> [PROBLEM DETAILS] Go to the line that contains "Run the User - Stage node" and extract it along with every line after it, exactly, through the end of the data below.

[Stored data entries]
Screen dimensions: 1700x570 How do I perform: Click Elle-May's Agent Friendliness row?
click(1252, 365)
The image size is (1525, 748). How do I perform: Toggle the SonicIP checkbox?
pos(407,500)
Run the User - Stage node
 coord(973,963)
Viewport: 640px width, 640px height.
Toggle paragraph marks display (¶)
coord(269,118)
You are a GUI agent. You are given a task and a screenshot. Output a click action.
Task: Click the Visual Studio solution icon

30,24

> [SOLUTION BELOW]
Run the User - Stage node
 coord(973,963)
Viewport: 640px width, 640px height.
Toggle paragraph marks display (¶)
coord(269,118)
You are a GUI agent. You are given a task and a screenshot. Output a click action.
Task: Click the Visual Studio solution icon

30,24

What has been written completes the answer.